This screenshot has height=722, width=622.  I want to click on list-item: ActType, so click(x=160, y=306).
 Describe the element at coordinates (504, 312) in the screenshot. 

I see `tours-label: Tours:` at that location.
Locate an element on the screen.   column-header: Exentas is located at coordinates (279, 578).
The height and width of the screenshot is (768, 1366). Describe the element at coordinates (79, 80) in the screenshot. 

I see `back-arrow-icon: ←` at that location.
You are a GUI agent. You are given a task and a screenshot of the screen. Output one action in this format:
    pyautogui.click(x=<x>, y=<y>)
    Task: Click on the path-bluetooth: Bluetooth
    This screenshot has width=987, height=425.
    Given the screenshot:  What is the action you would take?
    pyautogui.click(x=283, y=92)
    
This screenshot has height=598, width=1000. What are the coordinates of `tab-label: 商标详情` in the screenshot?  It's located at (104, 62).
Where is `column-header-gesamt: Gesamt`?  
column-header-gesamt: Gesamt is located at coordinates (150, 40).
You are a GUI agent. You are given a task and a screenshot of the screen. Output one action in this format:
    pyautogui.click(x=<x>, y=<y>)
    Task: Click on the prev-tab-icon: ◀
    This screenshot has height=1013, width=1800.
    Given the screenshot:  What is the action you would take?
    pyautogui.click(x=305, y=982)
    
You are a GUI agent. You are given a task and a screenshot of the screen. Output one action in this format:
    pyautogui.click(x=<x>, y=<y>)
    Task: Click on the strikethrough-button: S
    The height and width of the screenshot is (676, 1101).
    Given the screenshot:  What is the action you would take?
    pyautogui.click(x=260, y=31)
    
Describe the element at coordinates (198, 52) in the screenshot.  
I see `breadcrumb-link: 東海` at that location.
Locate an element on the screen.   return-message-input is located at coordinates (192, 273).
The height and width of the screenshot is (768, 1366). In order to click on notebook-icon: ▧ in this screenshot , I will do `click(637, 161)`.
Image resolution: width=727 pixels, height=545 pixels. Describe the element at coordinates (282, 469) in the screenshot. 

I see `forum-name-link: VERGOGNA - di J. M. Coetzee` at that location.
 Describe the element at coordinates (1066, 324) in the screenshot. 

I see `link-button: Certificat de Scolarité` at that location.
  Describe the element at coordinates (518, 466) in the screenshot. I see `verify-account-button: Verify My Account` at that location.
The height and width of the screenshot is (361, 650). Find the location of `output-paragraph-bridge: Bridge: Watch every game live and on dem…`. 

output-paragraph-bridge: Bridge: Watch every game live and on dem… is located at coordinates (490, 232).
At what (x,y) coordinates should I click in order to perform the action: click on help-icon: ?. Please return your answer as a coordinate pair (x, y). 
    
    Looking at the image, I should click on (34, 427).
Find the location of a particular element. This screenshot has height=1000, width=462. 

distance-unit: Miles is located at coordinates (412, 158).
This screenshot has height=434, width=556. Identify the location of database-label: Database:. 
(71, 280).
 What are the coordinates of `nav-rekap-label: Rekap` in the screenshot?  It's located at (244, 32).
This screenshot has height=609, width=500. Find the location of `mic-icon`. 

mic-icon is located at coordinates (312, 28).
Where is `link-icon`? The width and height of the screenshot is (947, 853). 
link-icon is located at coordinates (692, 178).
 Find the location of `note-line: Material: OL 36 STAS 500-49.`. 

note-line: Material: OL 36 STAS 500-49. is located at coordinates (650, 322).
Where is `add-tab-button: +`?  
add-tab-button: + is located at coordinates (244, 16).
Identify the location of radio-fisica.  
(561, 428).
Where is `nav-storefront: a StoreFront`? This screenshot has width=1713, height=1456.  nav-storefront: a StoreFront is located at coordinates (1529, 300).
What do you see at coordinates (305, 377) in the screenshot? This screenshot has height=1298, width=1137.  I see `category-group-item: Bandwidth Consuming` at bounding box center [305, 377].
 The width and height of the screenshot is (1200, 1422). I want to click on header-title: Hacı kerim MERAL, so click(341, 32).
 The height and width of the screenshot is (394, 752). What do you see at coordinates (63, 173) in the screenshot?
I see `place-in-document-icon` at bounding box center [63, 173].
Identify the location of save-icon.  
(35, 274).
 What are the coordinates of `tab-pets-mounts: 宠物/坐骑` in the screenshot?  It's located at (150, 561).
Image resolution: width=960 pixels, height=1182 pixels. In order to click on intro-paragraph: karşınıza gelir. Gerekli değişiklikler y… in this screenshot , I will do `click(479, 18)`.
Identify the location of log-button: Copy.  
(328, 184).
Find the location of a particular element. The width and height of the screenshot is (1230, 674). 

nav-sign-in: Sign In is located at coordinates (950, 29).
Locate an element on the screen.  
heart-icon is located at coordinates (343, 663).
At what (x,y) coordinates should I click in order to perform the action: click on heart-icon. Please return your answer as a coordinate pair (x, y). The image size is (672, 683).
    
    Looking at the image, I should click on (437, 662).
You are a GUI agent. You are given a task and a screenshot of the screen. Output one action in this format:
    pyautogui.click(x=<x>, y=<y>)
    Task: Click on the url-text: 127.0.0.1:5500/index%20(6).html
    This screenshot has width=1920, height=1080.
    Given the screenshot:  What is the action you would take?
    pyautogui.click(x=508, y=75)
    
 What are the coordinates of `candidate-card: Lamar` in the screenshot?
* * * * * * * * *
JOB ITEM — How many lines of the listing above contain the string "return"? Case counts. Reply with the number alone.

OUTPUT FOR THIS TASK — 3